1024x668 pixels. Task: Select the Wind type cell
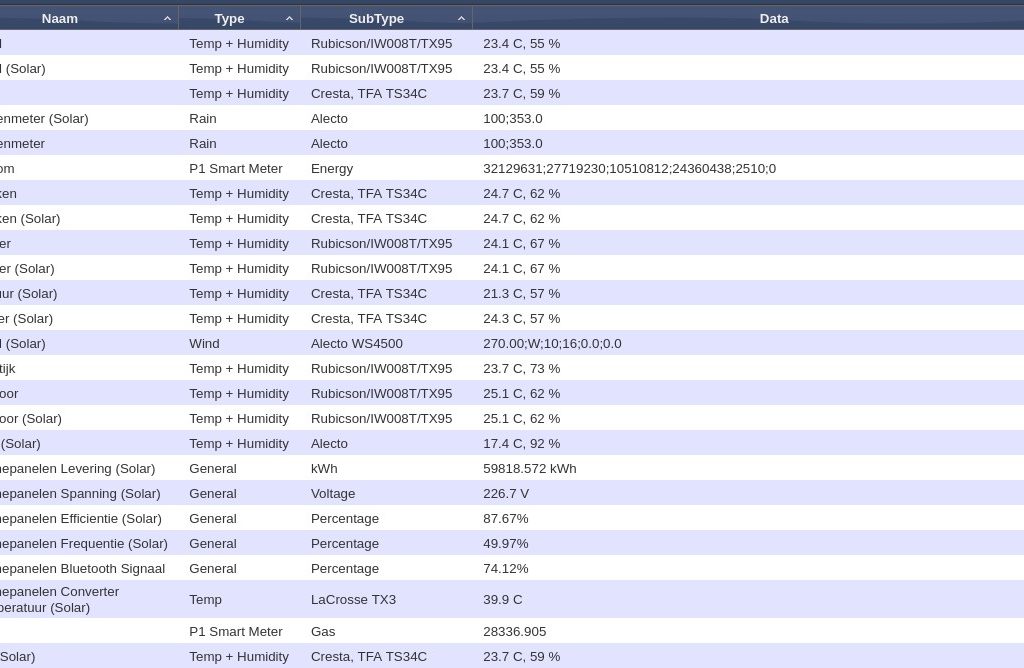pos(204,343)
———
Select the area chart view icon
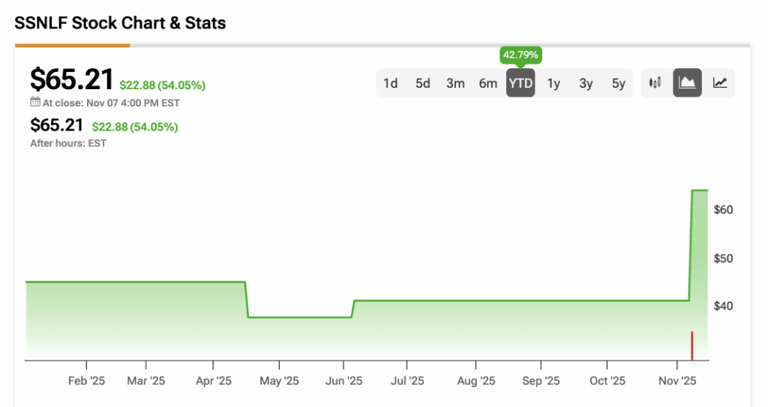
———
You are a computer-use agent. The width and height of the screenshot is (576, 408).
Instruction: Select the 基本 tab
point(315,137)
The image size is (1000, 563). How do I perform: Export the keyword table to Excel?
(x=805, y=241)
———
### EXERCISE BRIEF
Find each line in the material above that contains the word "Select", and copy those lines. Case counts, so match capital and small letters exactly.

### ANSWER TO THE PROBLEM
1024x668 pixels. Task: Select the Wind type cell
Select the area chart view icon
Instruction: Select the 基本 tab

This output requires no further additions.